# Testo proposto:
Tessile: nel Gallaratese è crisi nera

Sette aziende hanno dichiarato la chiusura per cessata attività. I lavoratori, circa 400 in tutto, usufruiscono della cassa integrazione straordinaria prevista dalla legge. In ginocchio anche i ricamifici

La crisi del tessile in provincia di Varese si trascina ormai da anni senza soluzioni di continuità. Nell’area storicamente a più alta concentrazione di stabilimenti, il Gallaratese, la situazione a inizio 2009 è a dir poco drammatica. La bellezza di sette aziende ha dichiarato la chiusura per cessata attività. I lavoratori, circa 400 in tutto, usufruiscono della cassa integrazione straordinaria prevista dalla legge. Altre situazioni di crisi sono in fase di evoluzione, chi riesce a galleggiare è considerata una mosca bianca o poco più.

# Dati forniti:

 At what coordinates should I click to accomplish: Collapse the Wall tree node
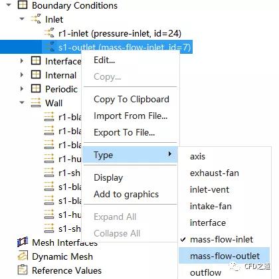22,102

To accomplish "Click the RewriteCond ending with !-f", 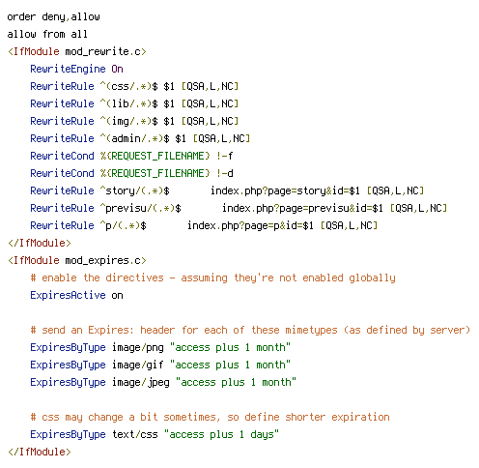I will tap(131, 156).
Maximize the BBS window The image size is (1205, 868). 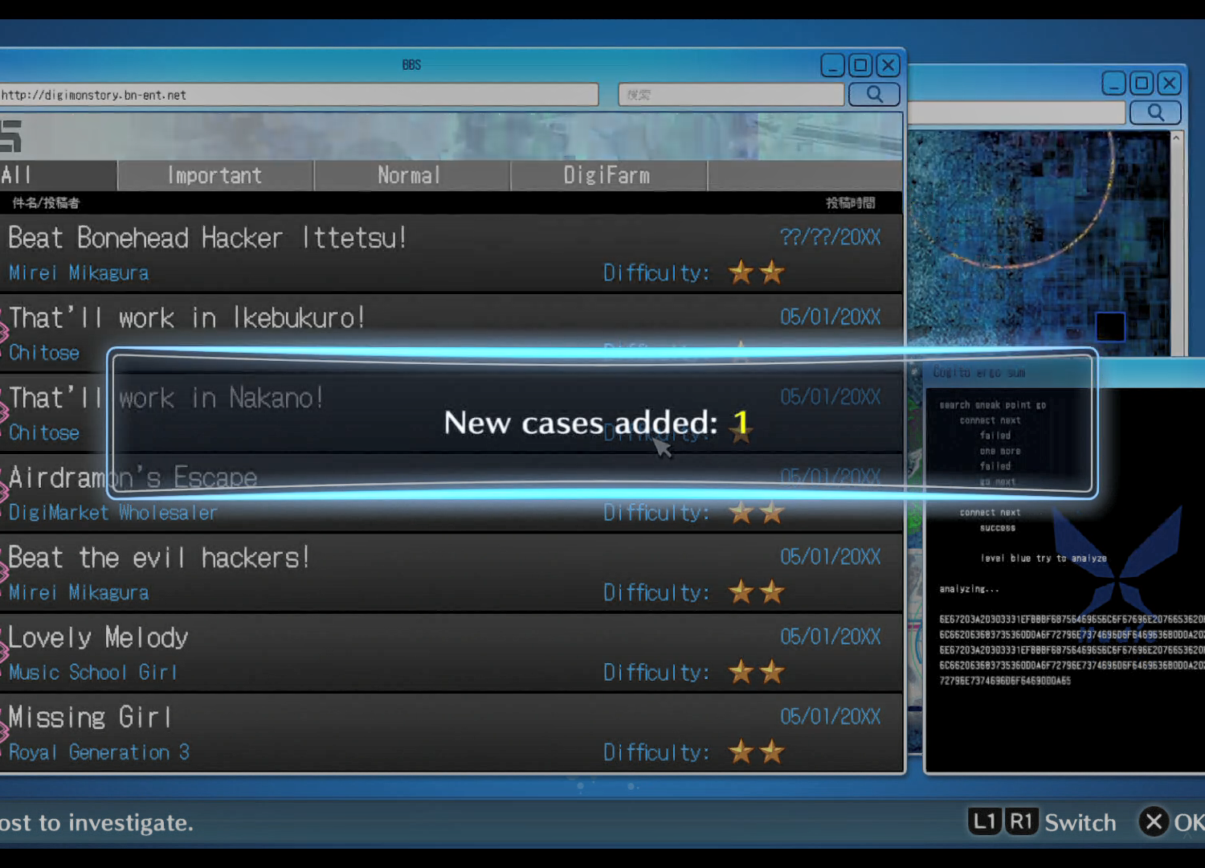pos(860,65)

# Consegna:
Riscrivi senza alcuna modifica tutto il passo del testo sulla crisi del tessile che va da "Sette aziende hanno" fino a "o poco più.".

# Risposta:
Sette aziende hanno dichiarato la chiusura per cessata attività. I lavoratori, circa 400 in tutto, usufruiscono della cassa integrazione straordinaria prevista dalla legge. In ginocchio anche i ricamifici

La crisi del tessile in provincia di Varese si trascina ormai da anni senza soluzioni di continuità. Nell’area storicamente a più alta concentrazione di stabilimenti, il Gallaratese, la situazione a inizio 2009 è a dir poco drammatica. La bellezza di sette aziende ha dichiarato la chiusura per cessata attività. I lavoratori, circa 400 in tutto, usufruiscono della cassa integrazione straordinaria prevista dalla legge. Altre situazioni di crisi sono in fase di evoluzione, chi riesce a galleggiare è considerata una mosca bianca o poco più.